— BEGIN Record extracts —
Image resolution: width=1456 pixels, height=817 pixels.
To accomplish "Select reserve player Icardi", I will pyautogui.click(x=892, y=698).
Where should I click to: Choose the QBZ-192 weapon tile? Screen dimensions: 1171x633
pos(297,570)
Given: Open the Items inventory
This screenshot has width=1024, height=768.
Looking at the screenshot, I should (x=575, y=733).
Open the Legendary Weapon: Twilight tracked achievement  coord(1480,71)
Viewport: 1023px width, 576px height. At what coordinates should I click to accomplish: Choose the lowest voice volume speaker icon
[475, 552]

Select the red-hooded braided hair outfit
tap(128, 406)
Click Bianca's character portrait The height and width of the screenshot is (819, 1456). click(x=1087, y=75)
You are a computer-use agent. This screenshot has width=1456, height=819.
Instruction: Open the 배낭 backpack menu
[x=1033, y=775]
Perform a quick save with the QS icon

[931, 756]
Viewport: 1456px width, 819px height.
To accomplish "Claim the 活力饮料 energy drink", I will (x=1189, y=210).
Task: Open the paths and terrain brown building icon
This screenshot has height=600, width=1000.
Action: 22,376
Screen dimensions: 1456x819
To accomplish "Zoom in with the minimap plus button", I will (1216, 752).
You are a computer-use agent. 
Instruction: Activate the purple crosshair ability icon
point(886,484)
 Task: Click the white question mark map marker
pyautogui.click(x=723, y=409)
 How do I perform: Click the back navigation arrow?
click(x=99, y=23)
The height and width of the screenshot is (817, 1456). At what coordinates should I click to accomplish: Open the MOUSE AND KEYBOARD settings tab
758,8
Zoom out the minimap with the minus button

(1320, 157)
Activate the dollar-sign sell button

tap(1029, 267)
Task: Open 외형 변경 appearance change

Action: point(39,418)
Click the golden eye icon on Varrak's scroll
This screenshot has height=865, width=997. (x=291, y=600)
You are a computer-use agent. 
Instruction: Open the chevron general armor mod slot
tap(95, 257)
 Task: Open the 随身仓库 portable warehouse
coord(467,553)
— END Record extracts —
Work to complete:
Please give the stretch from the start of the lines through the line containing "will (x=1189, y=210).", both ends included, as a two-column CSV with columns text and answer. Use one row for each thing asked, with each field quoted and line breaks turned into spaces.

Reply:
text,answer
"Image resolution: width=1456 pixels, height=817 pixels. To accomplish ""Select reserve player Icardi"",","I will pyautogui.click(x=892, y=698)."
"Where should I click to: Choose the QBZ-192 weapon tile? Screen dimensions: 1171x633","pos(297,570)"
"Given: Open the Items inventory This screenshot has width=1024, height=768.","Looking at the screenshot, I should (x=575, y=733)."
"Open the Legendary Weapon: Twilight tracked achievement","coord(1480,71)"
"Viewport: 1023px width, 576px height. At what coordinates should I click to accomplish: Choose the lowest voice volume speaker icon","[475, 552]"
"Select the red-hooded braided hair outfit","tap(128, 406)"
"Click Bianca's character portrait The height and width of the screenshot is (819, 1456).","click(x=1087, y=75)"
"You are a computer-use agent. This screenshot has width=1456, height=819. Instruction: Open the 배낭 backpack menu","[x=1033, y=775]"
"Perform a quick save with the QS icon","[931, 756]"
"Viewport: 1456px width, 819px height. To accomplish ""Claim the 活力饮料 energy drink"",","I will (x=1189, y=210)."